Never before seen in British democracy: Boris Johnson was found guilty on Thursday by a parliamentary inquiry of lying to Parliament in the “partygate” affair when he was in power, prompting the former prime minister to cry “political assassination”.
The former Tory leader, who is about to celebrate his 59th birthday, resigned his seat as an MP last week after being notified of the damning findings of the 14-month investigation into the parties held in Downing Street during the anti-COVID confinements.
He then attacked his successor Rishi Sunak, and Sunak now has to deal with a powerful enemy who is determined not to remain in the shadows, and who once again vented his anger on Thursday.
In a long and extremely aggressive statement, he reaffirmed his belief that he had done nothing wrong, and denounced the commission’s “lies” and “sick” conclusions.
He accuses the commission of wanting to make “the final stab in a political assassination”: “This is a dark day for MPs and for democracy. This decision means that no MP is safe from a vendetta.”

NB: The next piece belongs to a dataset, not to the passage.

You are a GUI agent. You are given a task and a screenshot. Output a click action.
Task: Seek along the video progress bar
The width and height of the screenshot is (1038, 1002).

The committee had to determine whether Boris Johnson had lied to Parliament by repeatedly claiming in the House of Commons that all health restrictions had been adhered to in Downing Street during the COVID crisis. This affair has already earned him a police fine and was a major factor in his departure from power last summer.
“Democratic institutions under attack”
“There is no precedent for a Prime Minister being found guilty of deliberately misleading the House,” the commission concludes. “He has misled the House on a matter of the utmost importance to the House and to the public, and he has done so repeatedly.”
The report also denounces Boris Johnson’s highly virulent, Donald Trump-accented resignation letter as an “attack on British democratic institutions”.
With his seat taken, Boris Johnson is no longer at risk. The commission says it would have recommended 90 days’ suspension had he not slammed the door, which would probably have triggered a by-election.
The document, which is due to be debated by MPs on Monday and then put to the vote, nevertheless calls for him to be stripped of the access former prime ministers have to the premises of Parliament.
Some Conservative MPs close to Boris Johnson have already called on their peers to vote against the report, while the number two in the Labour opposition, Angela Rayner, compared the former leader to “a baby who throws his toys out of the baby carriage because he’s been caught”.
Boris Johnson “should never again be allowed to stand for any office”, said the COVID-19 victims’ association.
Questioned for more than three hours in March, Boris Johnson claimed “hand on heart” that he had not lied.
A year after his resignation from Downing Street, where he spent three scandal-ridden years, his departure prevents this former journalist and Mayor of London from returning to power, at least until next year’s general election.
It has reopened gaping wounds within the Conservative Party, which has been in power for 13 years, but is far behind Labour in the polls.
Boris Johnson retains influential allies and an important aura with the rank and file for having won a historic victory in the 2019 general election and then achieved Brexit, when leaving the European Union seemed deadlocked.
Hostilities are now publicly declared with the government of Rishi Sunak, his former finance minister, already seen as a traitor whose resignation, followed by many others, had led to Mr. Johnson’s downfall last summer.
Tensions have been rekindled in recent days, as the list of decorations and appointments granted to Boris Johnson, as is the tradition for prime ministers after their departure, has been rejected.
While he remains at the center of political and media attention, his ability to cause real harm remains uncertain. Only two MPs followed suit and resigned from Parliament in the last week, at a time when some feared a wave of mass departures would weaken Rishi Sunak’s government.